• Brief 1
From the essay on game playing in student life, extract word for word the stretch from "There is another" through "first wrote them.".
• Brief 2
In one to three sentences, explain why the author of the essay on game playing in student life considers time spent on games worthwhile for students, even though it takes time away from coursework.

**** Selected text

Sometimes you just have to play a game.

It was about 9 a.m. the day of my preliminary Ph.D. oral examination. I had been studying for months and was over-prepared. I hadn’t been able to sleep for a few nights and was sick to my stomach with nerves. I couldn’t eat. The oral exam wasn’t until 4 p.m. that day, seven tortuous hours away.

Walking through the mathematics building, I heard this clicking noise coming from one of the graduate student offices. I investigated. Two students were playing chess, using a clock to keep track of the time left for the game – five minutes per game for each side – speed chess.

I sat down to play and couldn’t stop. The rush of the clock and moves leading from idea to execution. The consuming mental energy of surprise and strategy, luck and blunders. The need to play just one more game at the expense of food or rest.

Games have always been a part of the college experience. It might seem that today, with the frenzy over No Limit Hold’em, that the obsession is greater than it’s ever been. The last time tantamount passion over a single game swept college life was when the Fisher-Spassky chess match took place in 1972. But the passion for games has always been there for students. Before chess, it was bridge. When I was an undergraduate, bridge games would start early in the evening and last until 4 a.m. (or later). A party would be going on in the other room as students came and went from the games. Sound familiar?

Between chess, bridge, backgammon, go, pinochle, and now poker, there is a long history of game playing in student life. The common denominator is that these are games of skill, games that require sobriety and thought, strategy and study. There is something satisfying about applying the same sort of mental discipline that earns good grades in the classroom to a game. And so, students invest themselves in game-playing at the expense of solving another calculus problem or writing a paper, but it is a necessary release, one that can help students succeed.

There is another level of game-playing that we sometimes dream about while socializing with our friends across a poker table, or playing online poker, or reading poker books, or attending a lecture from a computer science teacher. I know many professional game players. Not just professional poker players, but people who make their living beating games across the broad spectrum. Recently, I met three-time world champion Bridge player, Alan Sontag. He radiated a life full of fun, travel and adventure as he related stories from a world most cannot imagine. He gave me a signed copy of his best-selling book, “The Bridge Bum.” It was inscribed “from one degenerate to another.” Those words have resonated with me since he first wrote them.

The Bridge world champion views himself as a degenerate. Why? Maybe he thinks he is not producing anything for the good of society. Maybe it’s because he is not working a 9 to 5 job, raising a family and saving for retirement. Maybe it’s that he just wants one thing in his life – to play bridge at the highest level he is capable of playing. But to me, his genius allows the word “degenerate” to mean praise for achieving a lifestyle that allows one to do exactly what one loves to do. I think we are all searching for that level of excellence. All game players want to be degenerates. That’s our common goal.

********
**** Excerpted data

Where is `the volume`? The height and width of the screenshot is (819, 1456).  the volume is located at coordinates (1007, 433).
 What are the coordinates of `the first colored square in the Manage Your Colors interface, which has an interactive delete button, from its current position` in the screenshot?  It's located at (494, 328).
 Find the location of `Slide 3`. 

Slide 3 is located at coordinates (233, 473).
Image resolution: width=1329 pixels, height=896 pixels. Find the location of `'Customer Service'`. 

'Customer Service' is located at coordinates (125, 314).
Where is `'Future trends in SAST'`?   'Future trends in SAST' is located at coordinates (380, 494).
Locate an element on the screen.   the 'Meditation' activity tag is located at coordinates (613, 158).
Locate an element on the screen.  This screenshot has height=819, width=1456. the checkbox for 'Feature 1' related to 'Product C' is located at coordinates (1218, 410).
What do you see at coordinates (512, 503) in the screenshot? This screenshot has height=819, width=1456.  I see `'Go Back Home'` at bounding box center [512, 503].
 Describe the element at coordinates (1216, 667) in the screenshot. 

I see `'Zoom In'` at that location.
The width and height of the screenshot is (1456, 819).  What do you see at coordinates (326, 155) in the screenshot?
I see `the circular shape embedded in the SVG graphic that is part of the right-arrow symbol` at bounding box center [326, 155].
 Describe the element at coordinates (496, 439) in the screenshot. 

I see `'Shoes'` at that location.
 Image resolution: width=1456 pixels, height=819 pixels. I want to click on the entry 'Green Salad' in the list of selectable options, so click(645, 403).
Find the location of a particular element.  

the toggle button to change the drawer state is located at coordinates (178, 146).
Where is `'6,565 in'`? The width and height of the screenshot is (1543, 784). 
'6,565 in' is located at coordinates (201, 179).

********

• Your solution 1
There is another level of game-playing that we sometimes dream about while socializing with our friends across a poker table, or playing online poker, or reading poker books, or attending a lecture from a computer science teacher. I know many professional game players. Not just professional poker players, but people who make their living beating games across the broad spectrum. Recently, I met three-time world champion Bridge player, Alan Sontag. He radiated a life full of fun, travel and adventure as he related stories from a world most cannot imagine. He gave me a signed copy of his best-selling book, “The Bridge Bum.” It was inscribed “from one degenerate to another.” Those words have resonated with me since he first wrote them.

• Your solution 2
These games are games of skill that demand sobriety, thought, strategy and study. Applying the same mental discipline that earns good grades in class to a game is satisfying. Game-playing is also a necessary release that can help students succeed.